Work item A
Answer these questions about the excerpt on the Cerebras wafer-scale chip:
(i) What roles does Feldman hold at Cerebras Systems?
(ii) What design choice keeps one impurity from disabling the whole chip?
(iii) What position does Linley Gwennap hold, and at which organization?

Excerpt provided
_ _ _ _
Of course, there’s a reason chip makers don’t typically build such large chips. On a single wafer, a few impurities typically occur during the manufacturing process. If one impurity can cause a failure in a chip, then a few impurities on a wafer would knock out a few chips. The actual manufacturing yield is just a percentage of the chips that actually work. If you have only one chip on a wafer, the chance it will have impurities is 100%, and the impurities would disable the chip. But Cerebras has designed its chip to be redundant, so one impurity won’t disable the whole chip.

“Designed from the ground up for AI work, the Cerebras WSE contains fundamental innovations that advance the state-of-the-art by solving decades-old technical challenges that limited chip size — such as cross-reticle connectivity, yield, power delivery, and packaging,” said Feldman, who cofounded Cerebras Systems and serves as CEO, in a statement. “Every architectural decision was made to optimize performance for AI work. The result is that the Cerebras WSE delivers, depending on workload, hundreds or thousands of times the performance of existing solutions at a tiny fraction of the power draw and space.”
These performance gains are accomplished by accelerating all the elements of neural network training. A neural network is a multistage computational feedback loop. The faster inputs move through the loop, the faster the loop learns, or “trains.” The way to move inputs through the loop faster is to accelerate the calculation and communication within the loop.

“Cerebras has made a tremendous leap forward with its wafer-scale technology, implementing far more processing performance on a single piece of silicon than anyone thought possible,” said Linley Gwennap, principal analyst at the Linley Group, in a statement. “To accomplish this feat, the company has solved a set of vicious engineering challenges that have stymied the industry for decades, including implementing high-speed die-to-die communication, working around manufacturing defects, packaging such a large chip, and providing high-density power and cooling. By bringing together top engineers in a variety of disciplines, Cerebras created new technologies and delivered a product in just a few years, an impressive achievement.”
_ _ _ _
Dataset entries
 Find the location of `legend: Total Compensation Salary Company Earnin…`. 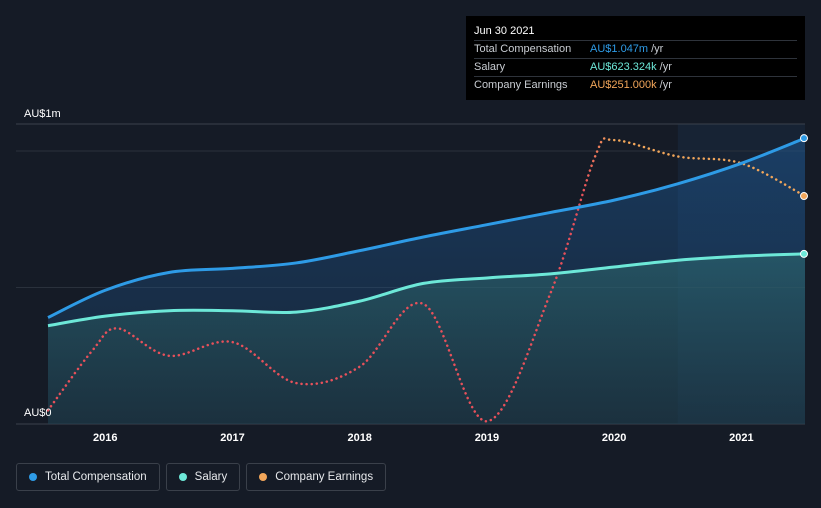

legend: Total Compensation Salary Company Earnin… is located at coordinates (202, 477).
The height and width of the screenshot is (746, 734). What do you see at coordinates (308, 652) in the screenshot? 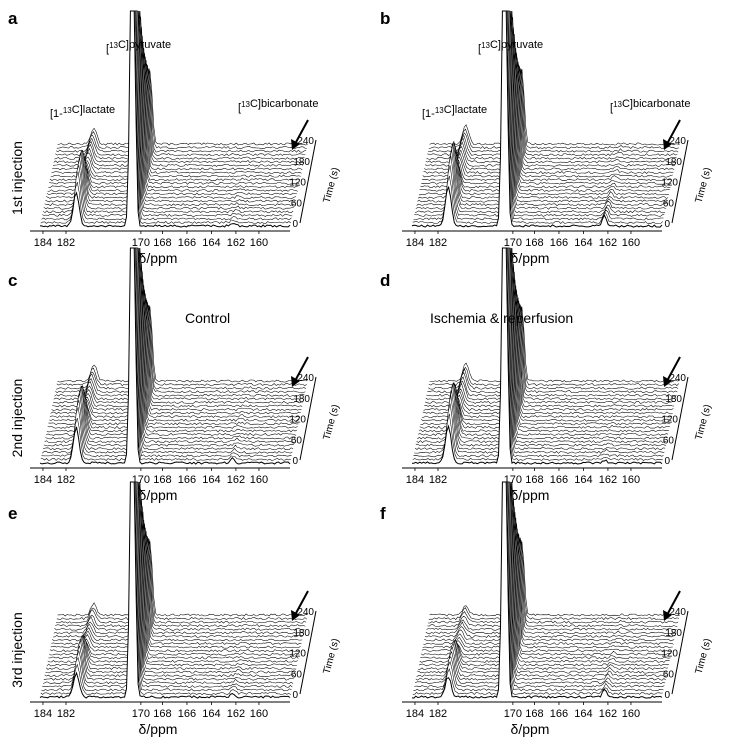
I see `time-axis` at bounding box center [308, 652].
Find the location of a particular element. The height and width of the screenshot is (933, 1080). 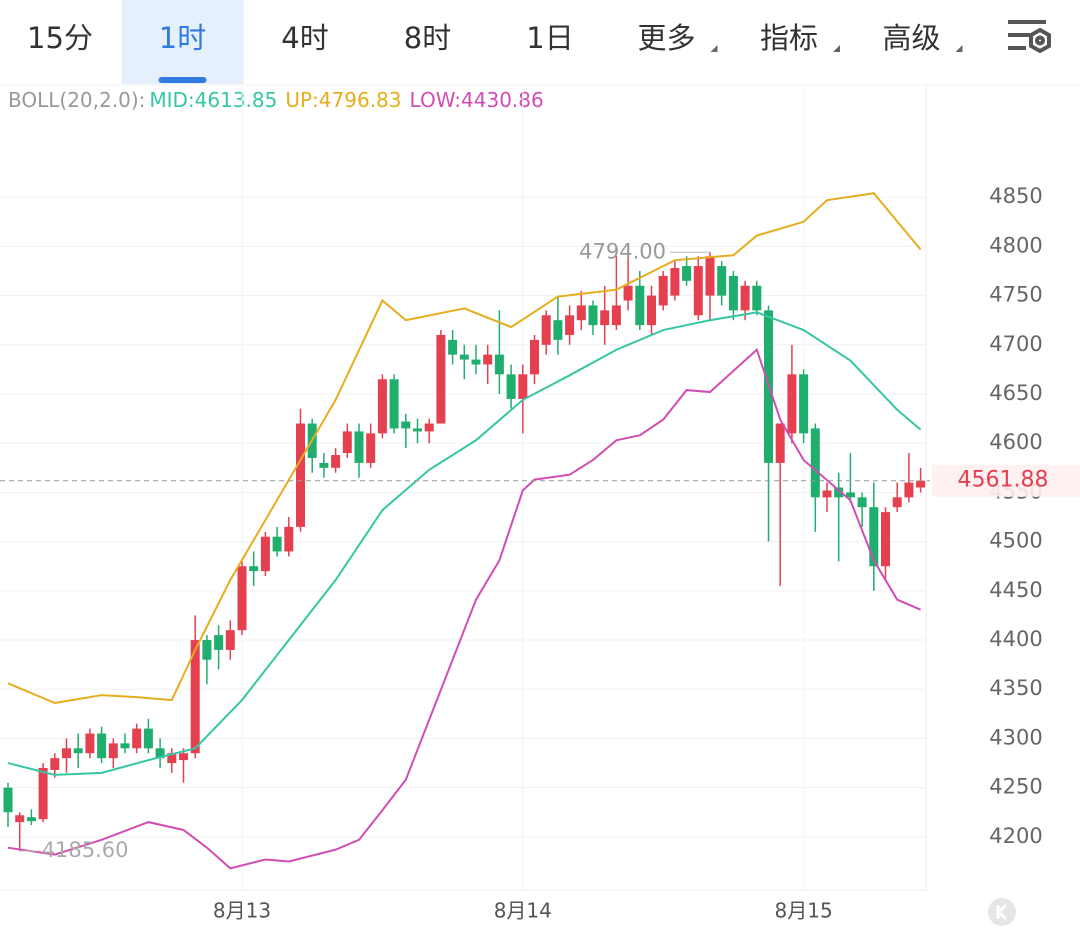

tab: 4时 is located at coordinates (304, 38).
_ _ _ _
Work item B
Arrange the part of the rows that opens with the line containing "Find the location of a" and runs through the end of the rows as a numbered list, with blank lines omitted. Leave the pictures out.

Written response A
(i) He cofounded Cerebras Systems and serves as its CEO.
(ii) Cerebras designed the chip to be redundant.
(iii) He is principal analyst at the Linley Group.

Written response B
1. Find the location of a particular element. The height and width of the screenshot is (933, 1080). 
2. tab: 4时 is located at coordinates (304, 38).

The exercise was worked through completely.